There exists a relationship between SLE and APS and clinically, patients may fall along a spectrum of disease. Patients with APS may have SLE. However, if patients with APS do not meet the American College of Rheumatology criteria for SLE diagnosis, they are diagnosed as having primary APS, as was the case in our patient. Gomez-Puerta et al. [19] found that that after median disease duration of 8.2 years, only 8 % of patients with primary APS developed SLE, with Coombs positivity conferring a statistically significant risk for the subsequent development of SLE. Montehermoso et al. [20] further solidified the relationship between SLE retinal vasculitis and APS, showing that 77 % of patients with SLE and retinal involvement had positive aPL titers, while only 29 % of SLE patients without retinal disease had positive titers. Stratified further, aPL antibodies are strongly associated with vaso-occlusive disease in SLE, a condition known as Hughes’ syndrome, and CNS manifestations of SLE [21]. Such patients should be initiated on lifelong anticoagulation therapy in concordance with APS management.

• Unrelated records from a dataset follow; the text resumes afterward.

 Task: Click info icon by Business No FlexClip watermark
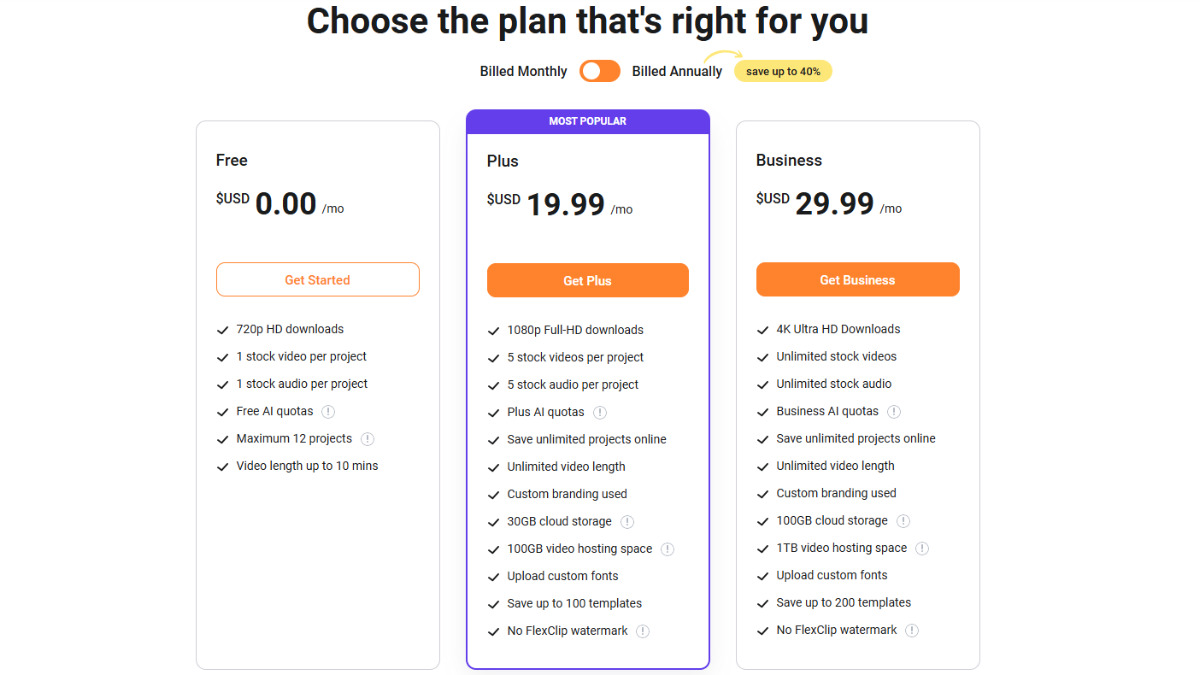click(x=912, y=630)
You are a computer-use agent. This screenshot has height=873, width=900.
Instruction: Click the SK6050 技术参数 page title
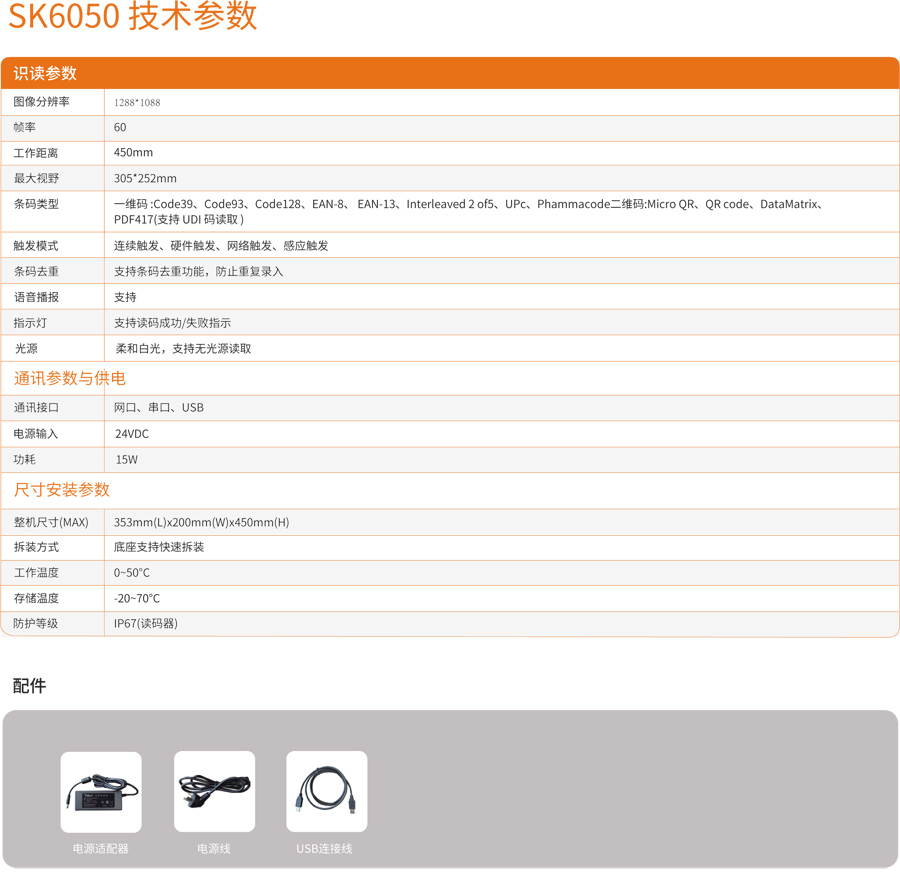coord(133,17)
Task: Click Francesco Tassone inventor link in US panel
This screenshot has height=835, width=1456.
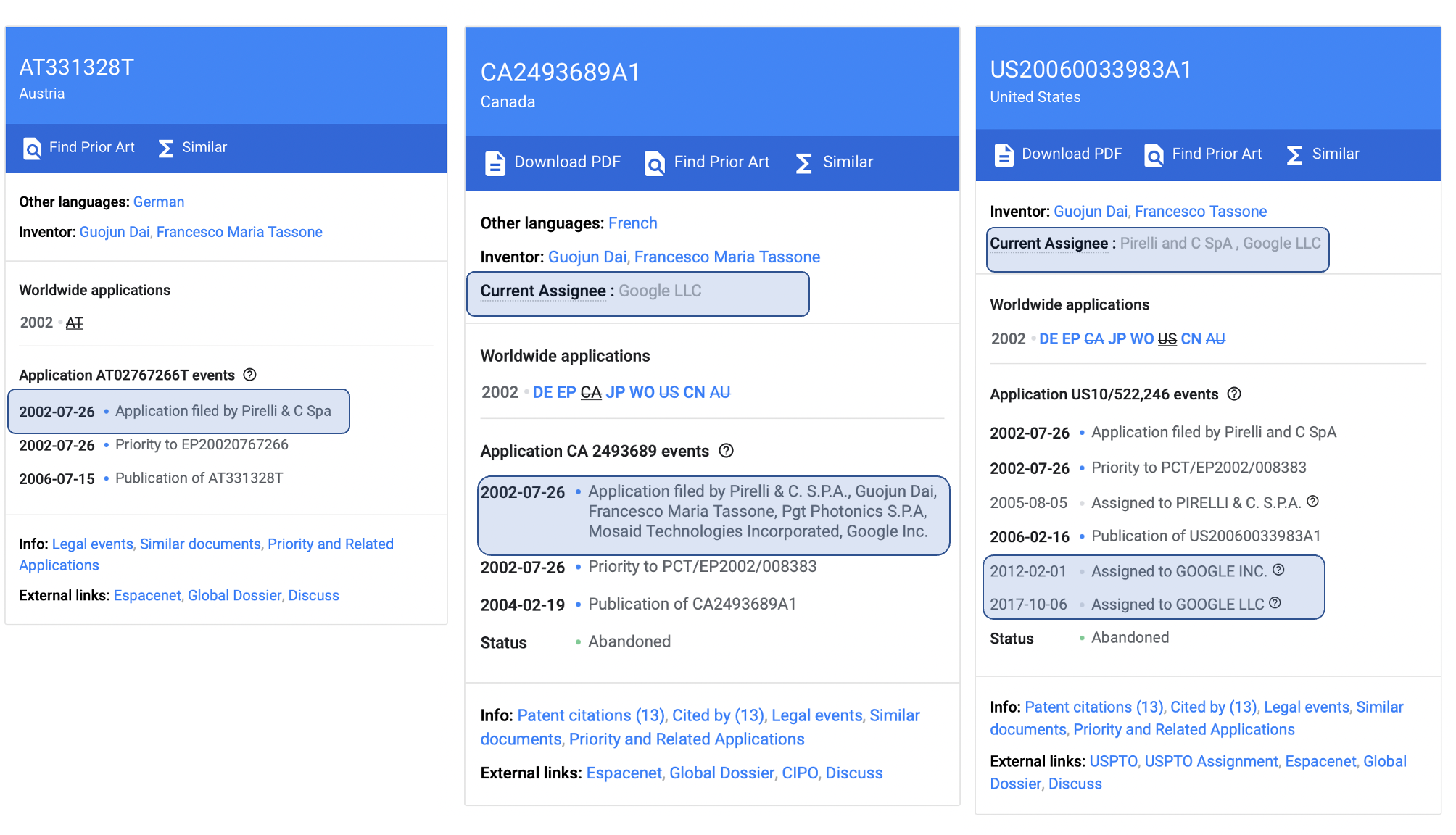Action: tap(1201, 211)
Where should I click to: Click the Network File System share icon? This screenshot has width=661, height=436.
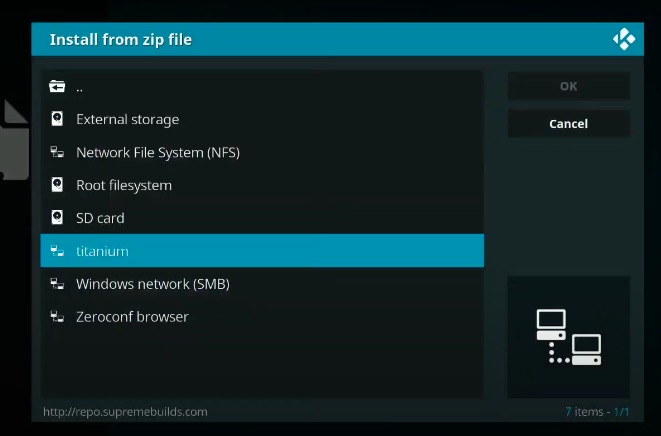(57, 153)
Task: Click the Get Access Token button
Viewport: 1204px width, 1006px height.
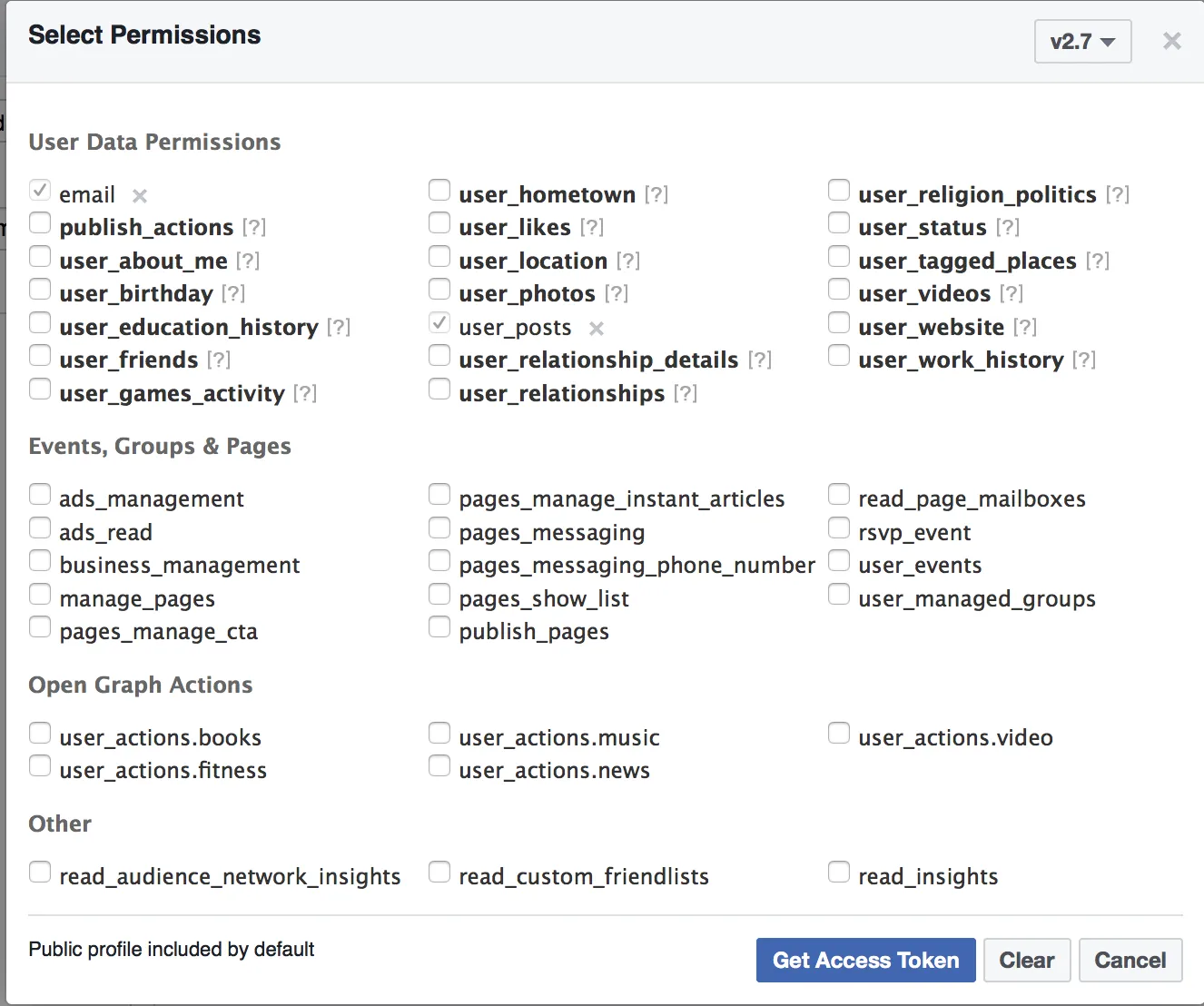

While SLE retinal vasculitis appears to be associated with the presence of aPL, frosted branch angiitis is very rare in the setting of aPL, and has not been previously described in APS. Abu El-Asrar et al. [22] reported two cases of retinal periphlebitis resembling frosted branch angiitis associated with non-perfused CRVO and positive aPL, but they did not meet the diagnostic criteria for APS. Despite systemic corticosteroid therapy, 80 mg/day of aspirin, and full panretinal photocoagulation, both patients developed rubeosis iridis and profound visual loss associated with neovascular glaucoma in one patient. Our patient, in contrast, had better visual and anatomical outcomes presumably due to the fact that we were able to identify and treat the retinopathy prior to the onset of widespread retinal ischemia and neovascularization.

The recommended primary treatment for APS is prevention of recurrent thrombosis or fetal morbidity with anticoagulation, and a discussion between the patient and physician should revolve around this decision. Once a patient has a proven thrombosis associated with aPL, lifelong anticoagulation is advisable. Many alternatives to Coumadin now exist, and the exact choice of anticoagulation should be tailored to the patient.

Hydroxychloroquine (HCQ) has also been shown to be protective against thrombosis in aPL-positive patients [23], and as in our patient, it may be reasonable to recommend HCQ for thrombosis prevention in APS as an add-on or alternative treatment option in cases resistant to other treatment modalities. While the drug is desirable for its steroid-sparing properties, a treatment period of roughly 6 months is required to reach steady state levels [24], and thus systemic immunosuppression with corticosteroids is often used in the acute setting.

In summary, to our knowledge, this is the first case of frosted branch angiitis seen in association with antiphospholipid antibody syndrome. With prompt treatment with corticosteroids, visual prognosis can be good. In these cases, long-term immunosuppression and additional anticoagulation may be beneficial to prevent recurrence. Appropriate consultations to hematology and rheumatology services are recommended. Ophthalmologists, rheumatologists, and hematologists should be aware of this possible association.